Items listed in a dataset
============================================================

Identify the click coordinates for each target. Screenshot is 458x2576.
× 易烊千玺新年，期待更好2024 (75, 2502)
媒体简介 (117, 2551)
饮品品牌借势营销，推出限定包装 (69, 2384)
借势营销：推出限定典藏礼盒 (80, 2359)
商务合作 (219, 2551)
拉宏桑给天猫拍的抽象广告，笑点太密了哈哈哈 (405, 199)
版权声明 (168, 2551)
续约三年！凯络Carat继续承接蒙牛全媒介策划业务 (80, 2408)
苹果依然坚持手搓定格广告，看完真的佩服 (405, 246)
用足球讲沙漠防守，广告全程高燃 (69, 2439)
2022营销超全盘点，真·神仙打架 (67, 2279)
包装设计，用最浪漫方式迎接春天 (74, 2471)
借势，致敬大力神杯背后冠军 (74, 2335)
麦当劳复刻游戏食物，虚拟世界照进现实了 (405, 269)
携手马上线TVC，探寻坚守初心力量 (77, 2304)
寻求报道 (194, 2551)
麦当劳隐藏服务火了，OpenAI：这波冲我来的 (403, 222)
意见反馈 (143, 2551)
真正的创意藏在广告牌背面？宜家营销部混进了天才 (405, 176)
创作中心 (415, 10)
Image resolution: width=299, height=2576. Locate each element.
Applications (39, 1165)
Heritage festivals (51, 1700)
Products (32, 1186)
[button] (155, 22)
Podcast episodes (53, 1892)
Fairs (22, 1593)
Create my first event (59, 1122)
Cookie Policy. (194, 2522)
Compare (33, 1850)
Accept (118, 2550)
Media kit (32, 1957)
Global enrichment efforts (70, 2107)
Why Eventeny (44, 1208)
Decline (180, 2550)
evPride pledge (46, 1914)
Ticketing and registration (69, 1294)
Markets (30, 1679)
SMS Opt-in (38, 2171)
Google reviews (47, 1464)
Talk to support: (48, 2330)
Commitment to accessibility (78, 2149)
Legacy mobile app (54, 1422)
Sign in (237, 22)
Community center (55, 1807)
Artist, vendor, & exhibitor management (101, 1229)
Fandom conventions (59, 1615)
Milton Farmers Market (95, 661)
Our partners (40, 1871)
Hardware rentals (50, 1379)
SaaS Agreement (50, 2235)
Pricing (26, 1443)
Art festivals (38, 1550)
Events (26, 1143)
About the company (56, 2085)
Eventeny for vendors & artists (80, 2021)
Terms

============================================================

*WORK TO COMPLETE*
Wherever the line holding "Create my first event (59, 1122)" falls in the entries above, copy exactly from it through the line holding "About the company (56, 2085)", inclusive, and add nothing.

*EXERCISE RESPONSE*
Create my first event (59, 1122)
Cookie Policy. (194, 2522)
Compare (33, 1850)
Accept (118, 2550)
Media kit (32, 1957)
Global enrichment efforts (70, 2107)
Why Eventeny (44, 1208)
Decline (180, 2550)
evPride pledge (46, 1914)
Ticketing and registration (69, 1294)
Markets (30, 1679)
SMS Opt-in (38, 2171)
Google reviews (47, 1464)
Talk to support: (48, 2330)
Commitment to accessibility (78, 2149)
Legacy mobile app (54, 1422)
Sign in (237, 22)
Community center (55, 1807)
Artist, vendor, & exhibitor management (101, 1229)
Fandom conventions (59, 1615)
Milton Farmers Market (95, 661)
Our partners (40, 1871)
Hardware rentals (50, 1379)
SaaS Agreement (50, 2235)
Pricing (26, 1443)
Art festivals (38, 1550)
Events (26, 1143)
About the company (56, 2085)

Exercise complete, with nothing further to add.